[Collected data entries]
----------------------------------------

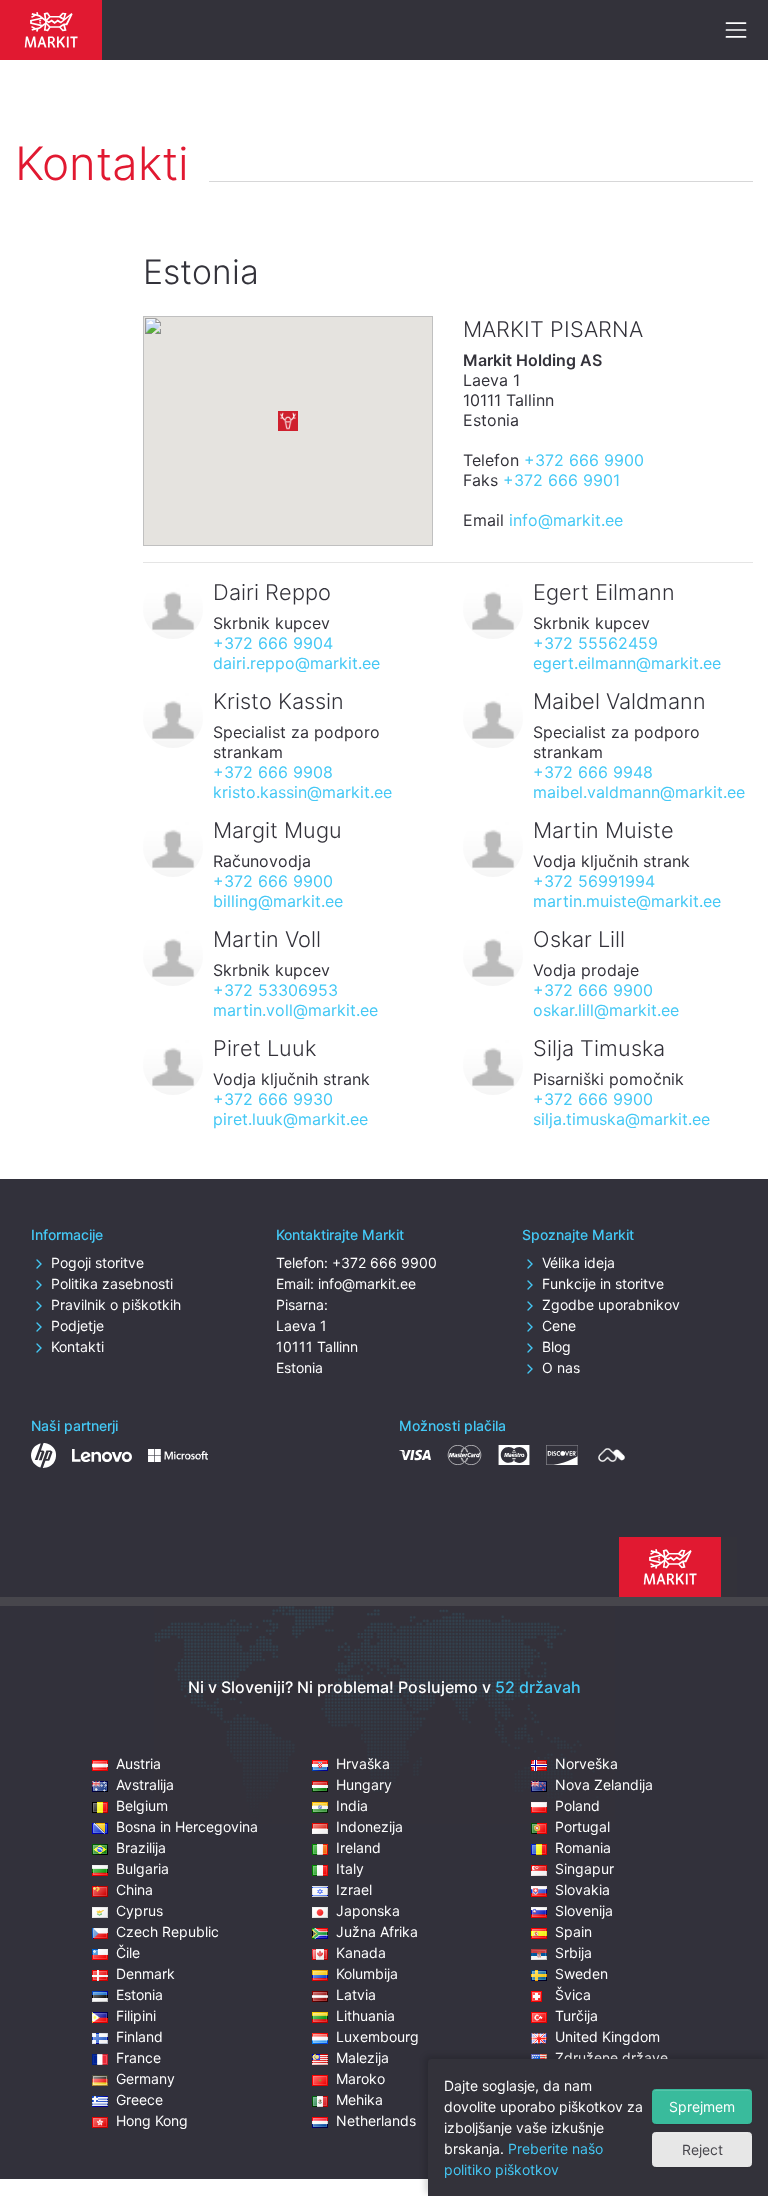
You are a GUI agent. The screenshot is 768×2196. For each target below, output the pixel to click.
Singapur (584, 1868)
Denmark (145, 1973)
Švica (573, 1994)
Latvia (356, 1994)
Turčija (576, 2015)
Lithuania (365, 2015)
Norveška (586, 1763)
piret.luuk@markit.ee (290, 1119)
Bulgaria (142, 1868)
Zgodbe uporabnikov (611, 1304)
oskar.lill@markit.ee (606, 1010)
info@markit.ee (566, 520)
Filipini (136, 2015)
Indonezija (369, 1826)
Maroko (360, 2078)
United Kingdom (607, 2036)
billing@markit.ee (278, 901)
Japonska (368, 1910)
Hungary (364, 1784)
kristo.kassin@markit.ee (302, 792)
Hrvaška (363, 1763)
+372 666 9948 (593, 772)
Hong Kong (152, 2120)
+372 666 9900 (584, 460)
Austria (138, 1763)
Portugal (582, 1826)
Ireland (358, 1847)
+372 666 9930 (273, 1099)
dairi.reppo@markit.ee (296, 663)
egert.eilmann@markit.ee (627, 663)
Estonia (139, 1994)
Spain (573, 1931)
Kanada (361, 1952)
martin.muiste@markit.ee (627, 901)
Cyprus (139, 1910)
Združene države (611, 2057)
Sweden (581, 1973)
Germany (145, 2078)
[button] (288, 421)
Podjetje (77, 1325)
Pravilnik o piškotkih (116, 1304)
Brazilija (141, 1847)
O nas (561, 1367)
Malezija (362, 2057)
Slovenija (584, 1910)
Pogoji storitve (97, 1262)
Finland (139, 2036)
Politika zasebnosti (112, 1283)
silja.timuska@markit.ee (621, 1119)
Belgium (142, 1805)
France (138, 2057)
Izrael (354, 1889)
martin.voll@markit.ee (295, 1010)
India (352, 1805)
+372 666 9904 (273, 643)
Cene (559, 1325)
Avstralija (145, 1784)
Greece (139, 2099)
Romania (583, 1847)
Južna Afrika (377, 1931)
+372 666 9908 (273, 772)
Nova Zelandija (604, 1784)
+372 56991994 (594, 881)
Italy (350, 1868)
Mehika (359, 2099)
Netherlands (376, 2120)
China (134, 1889)
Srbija (573, 1952)
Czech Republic (167, 1931)
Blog (556, 1346)
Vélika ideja (578, 1262)
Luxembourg (377, 2036)
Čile (128, 1952)
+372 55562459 (595, 643)
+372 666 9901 (561, 480)
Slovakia (582, 1889)
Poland (577, 1805)
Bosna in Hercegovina (187, 1826)
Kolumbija (367, 1973)
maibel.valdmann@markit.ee (639, 792)
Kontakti (77, 1346)
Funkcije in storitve (603, 1283)
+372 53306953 (275, 990)
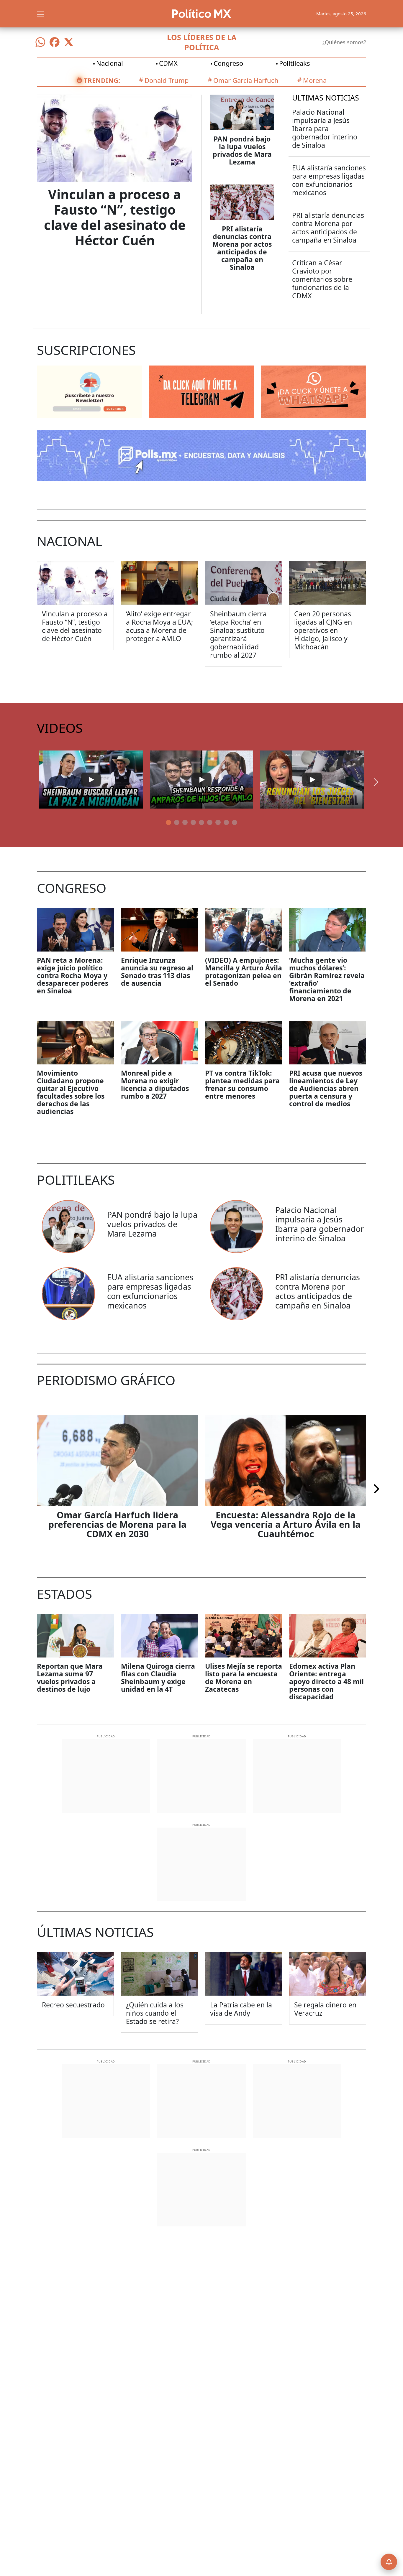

----------------------------------------

## [Exercise description]
Make an exact copy of the records above, with the pictures left out.

## [Task result]
You are a GUI agent. The screenshot is 768×2196. For each target below, output the pixel to click.
Singapur (584, 1868)
Denmark (145, 1973)
Švica (573, 1994)
Latvia (356, 1994)
Turčija (576, 2015)
Lithuania (365, 2015)
Norveška (586, 1763)
piret.luuk@markit.ee (290, 1119)
Bulgaria (142, 1868)
Zgodbe uporabnikov (611, 1304)
oskar.lill@markit.ee (606, 1010)
info@markit.ee (566, 520)
Filipini (136, 2015)
Indonezija (369, 1826)
Maroko (360, 2078)
United Kingdom (607, 2036)
billing@markit.ee (278, 901)
Japonska (368, 1910)
Hungary (364, 1784)
kristo.kassin@markit.ee (302, 792)
Hrvaška (363, 1763)
+372 666 9948 (593, 772)
Hong Kong (152, 2120)
+372 666 9900 (584, 460)
Austria (138, 1763)
Portugal (582, 1826)
Ireland (358, 1847)
+372 666 9930 (273, 1099)
dairi.reppo@markit.ee (296, 663)
egert.eilmann@markit.ee (627, 663)
Estonia (139, 1994)
Spain (573, 1931)
Kanada (361, 1952)
martin.muiste@markit.ee (627, 901)
Cyprus (139, 1910)
Združene države (611, 2057)
Sweden (581, 1973)
Germany (145, 2078)
[button] (288, 421)
Podjetje (77, 1325)
Pravilnik o piškotkih (116, 1304)
Brazilija (141, 1847)
O nas (561, 1367)
Malezija (362, 2057)
Slovenija (584, 1910)
Pogoji storitve (97, 1262)
Finland (139, 2036)
Politika zasebnosti (112, 1283)
silja.timuska@markit.ee (621, 1119)
Belgium (142, 1805)
France (138, 2057)
Izrael (354, 1889)
martin.voll@markit.ee (295, 1010)
India (352, 1805)
+372 666 9904 (273, 643)
Cene (559, 1325)
Avstralija (145, 1784)
Greece (139, 2099)
Romania (583, 1847)
Južna Afrika (377, 1931)
+372 666 9908 (273, 772)
Nova Zelandija (604, 1784)
+372 56991994 (594, 881)
Italy (350, 1868)
Mehika (359, 2099)
Netherlands (376, 2120)
China (134, 1889)
Srbija (573, 1952)
Czech Republic (167, 1931)
Blog (556, 1346)
Vélika ideja (578, 1262)
Luxembourg (377, 2036)
Čile (128, 1952)
+372 55562459 (595, 643)
+372 666 9901 (561, 480)
Slovakia (582, 1889)
Poland (577, 1805)
Bosna in Hercegovina (187, 1826)
Kolumbija (367, 1973)
maibel.valdmann@markit.ee (639, 792)
Kontakti (77, 1346)
Funkcije in storitve (603, 1283)
+372 53306953 (275, 990)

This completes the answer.